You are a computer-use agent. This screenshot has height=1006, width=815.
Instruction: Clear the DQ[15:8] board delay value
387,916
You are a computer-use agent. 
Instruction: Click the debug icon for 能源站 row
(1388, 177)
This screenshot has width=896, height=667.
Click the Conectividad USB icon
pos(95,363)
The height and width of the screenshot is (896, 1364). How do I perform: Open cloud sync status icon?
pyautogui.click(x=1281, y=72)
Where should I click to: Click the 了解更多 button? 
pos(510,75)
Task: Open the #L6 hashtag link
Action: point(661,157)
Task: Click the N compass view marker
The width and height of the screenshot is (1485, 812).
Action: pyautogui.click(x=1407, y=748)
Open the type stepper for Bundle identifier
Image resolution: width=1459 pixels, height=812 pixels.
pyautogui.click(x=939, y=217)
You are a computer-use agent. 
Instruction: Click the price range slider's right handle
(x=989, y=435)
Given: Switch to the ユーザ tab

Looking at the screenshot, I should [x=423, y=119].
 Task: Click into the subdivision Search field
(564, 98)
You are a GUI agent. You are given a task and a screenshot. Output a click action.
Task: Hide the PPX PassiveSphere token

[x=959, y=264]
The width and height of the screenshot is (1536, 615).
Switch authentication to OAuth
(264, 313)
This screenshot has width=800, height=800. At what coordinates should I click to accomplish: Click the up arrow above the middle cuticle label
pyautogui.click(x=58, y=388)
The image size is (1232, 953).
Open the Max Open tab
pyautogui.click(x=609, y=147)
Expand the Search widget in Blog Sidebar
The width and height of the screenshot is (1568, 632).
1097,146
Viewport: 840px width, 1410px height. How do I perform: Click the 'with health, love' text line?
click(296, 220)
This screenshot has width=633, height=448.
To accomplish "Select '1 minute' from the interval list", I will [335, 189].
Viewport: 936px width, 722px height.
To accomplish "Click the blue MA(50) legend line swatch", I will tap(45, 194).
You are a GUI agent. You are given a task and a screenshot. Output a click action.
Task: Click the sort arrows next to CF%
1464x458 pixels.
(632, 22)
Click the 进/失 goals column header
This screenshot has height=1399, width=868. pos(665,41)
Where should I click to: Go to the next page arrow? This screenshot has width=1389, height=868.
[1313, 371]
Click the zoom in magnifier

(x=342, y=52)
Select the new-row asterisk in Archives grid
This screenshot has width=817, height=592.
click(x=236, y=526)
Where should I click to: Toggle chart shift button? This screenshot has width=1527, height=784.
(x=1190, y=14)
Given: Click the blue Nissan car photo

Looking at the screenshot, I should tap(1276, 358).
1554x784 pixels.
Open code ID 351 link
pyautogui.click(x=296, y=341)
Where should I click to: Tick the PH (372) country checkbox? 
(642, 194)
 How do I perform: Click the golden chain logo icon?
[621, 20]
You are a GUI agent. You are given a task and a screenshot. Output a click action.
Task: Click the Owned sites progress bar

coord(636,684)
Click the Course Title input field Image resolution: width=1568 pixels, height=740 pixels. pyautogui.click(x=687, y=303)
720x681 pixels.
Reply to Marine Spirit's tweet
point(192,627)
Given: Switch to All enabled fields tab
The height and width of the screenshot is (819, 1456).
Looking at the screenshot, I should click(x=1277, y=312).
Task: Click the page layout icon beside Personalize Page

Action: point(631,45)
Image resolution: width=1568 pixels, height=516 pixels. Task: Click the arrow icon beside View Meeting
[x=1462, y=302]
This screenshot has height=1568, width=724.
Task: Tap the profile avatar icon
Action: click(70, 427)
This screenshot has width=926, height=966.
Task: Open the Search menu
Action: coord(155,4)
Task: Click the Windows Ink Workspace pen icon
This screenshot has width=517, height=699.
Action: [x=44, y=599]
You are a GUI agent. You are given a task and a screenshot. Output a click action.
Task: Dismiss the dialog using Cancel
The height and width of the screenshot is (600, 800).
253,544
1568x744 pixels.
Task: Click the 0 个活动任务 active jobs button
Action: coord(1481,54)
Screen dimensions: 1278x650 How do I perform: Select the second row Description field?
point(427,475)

++++++++

▸ **GOAL OF THE EXERCISE**: Repeat the lines above verbatim, from the line that contains "This screenshot has width=800, height=800." through the line that contains "will tap(45, 194).".

▸ **THE REPLY**:
This screenshot has width=800, height=800. At what coordinates should I click to accomplish: Click the up arrow above the middle cuticle label
pyautogui.click(x=58, y=388)
The image size is (1232, 953).
Open the Max Open tab
pyautogui.click(x=609, y=147)
Expand the Search widget in Blog Sidebar
The width and height of the screenshot is (1568, 632).
1097,146
Viewport: 840px width, 1410px height. How do I perform: Click the 'with health, love' text line?
click(296, 220)
This screenshot has width=633, height=448.
To accomplish "Select '1 minute' from the interval list", I will [335, 189].
Viewport: 936px width, 722px height.
To accomplish "Click the blue MA(50) legend line swatch", I will tap(45, 194).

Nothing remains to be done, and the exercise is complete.